For his part, academic and researcher in the history of the United States of America, Maher Abbasi, said that the policy of the American occupation and its tools contributed - after 2003 - to the death of large numbers of Iraqis, as well as the foreign agendas of regional countries that did not want stability for Iraq by making it an arena for conflicts and settling scores.

He adds – in his speech to Al Jazeera Net – that the political vacuum and the weakness of state institutions – especially the military and security institution – is one of the most prominent other factors that contributed to the killing of Iraqis, which led to the emergence of outlaw armed groups that practiced assassinations that affected all components of the Iraqi people regardless of their ethnic, sectarian, national and religious affiliations.

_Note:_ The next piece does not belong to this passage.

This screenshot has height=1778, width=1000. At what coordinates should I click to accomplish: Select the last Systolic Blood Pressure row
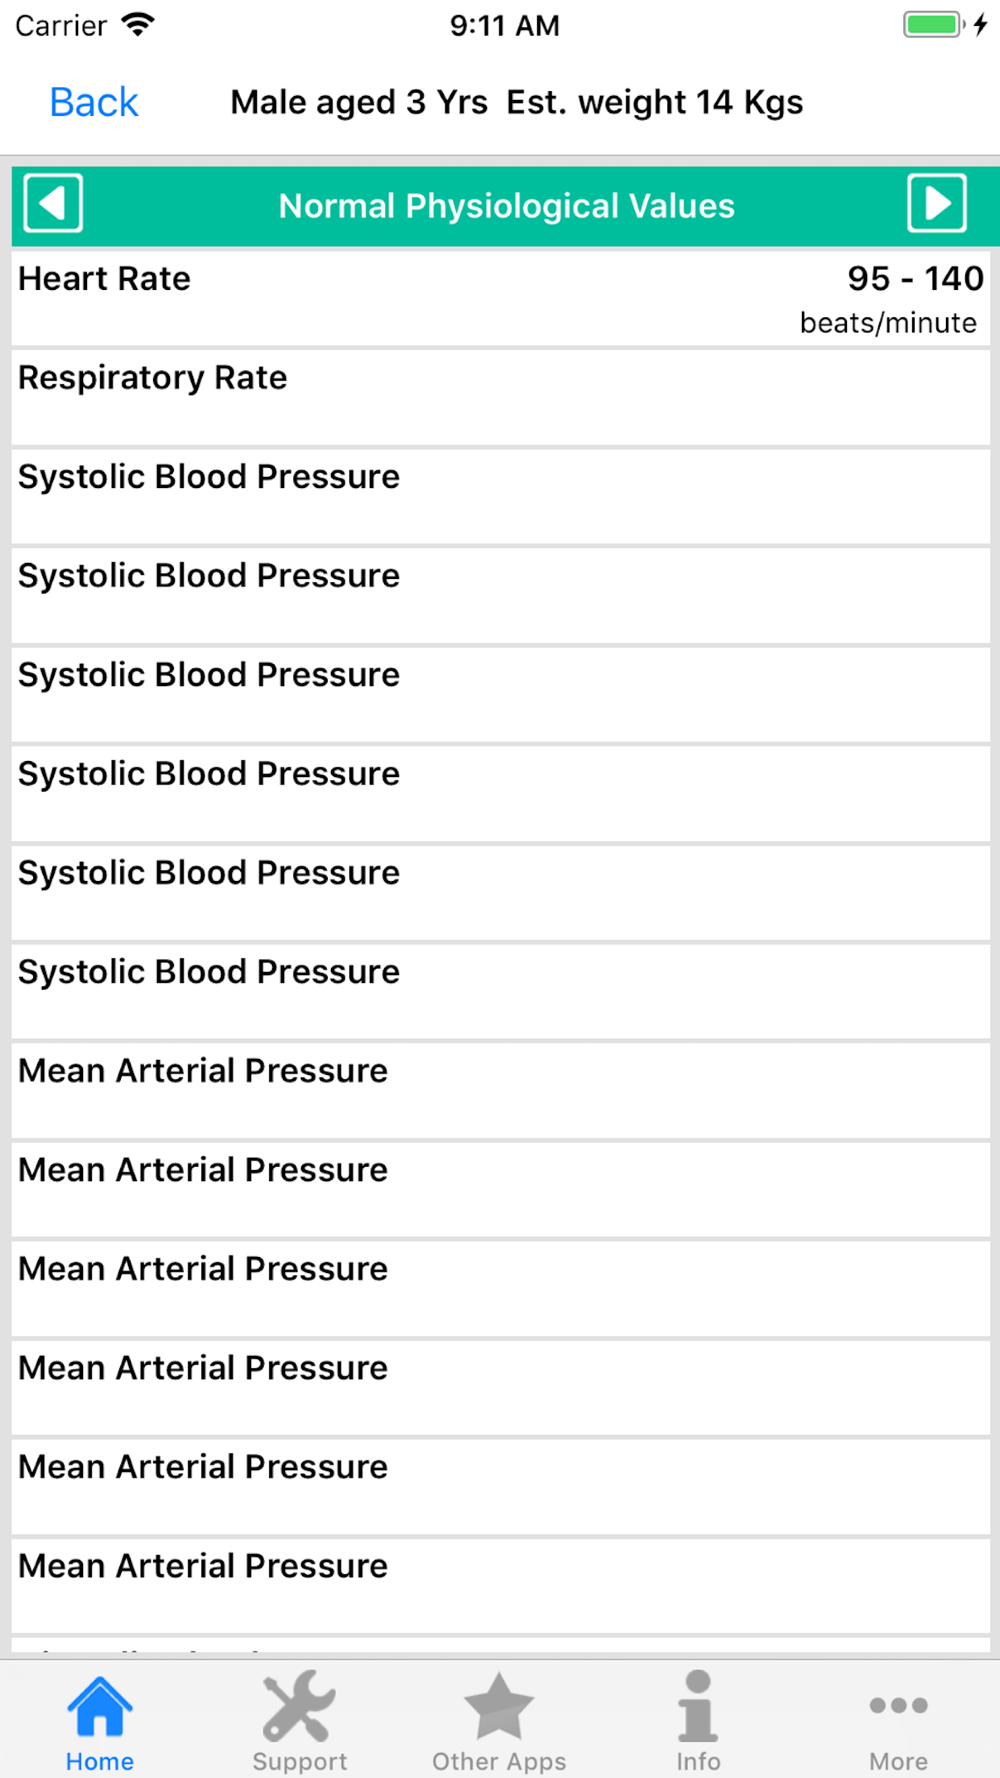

These armed groups also contributed to creating a fertile environment for conflicts and conflicts that were fueled and continued by regional countries, and their aim was, according to Abbasi, to empty Iraq of scientific and academic competencies, liquidate them, and emigrate many of them out of the country.

In turn, says political analyst Mohammed Ali al-Hakim – in an interview with Al Jazeera Net – that the Iraqi people were hoping after 2003 to move from individual dictatorship to the democratic system, but he was shocked by the transformation of reality into what he described as "collective dictatorship" and the birth of a political process that can be described as "lame and distorted", as it caused the death of Iraqis throughout those years.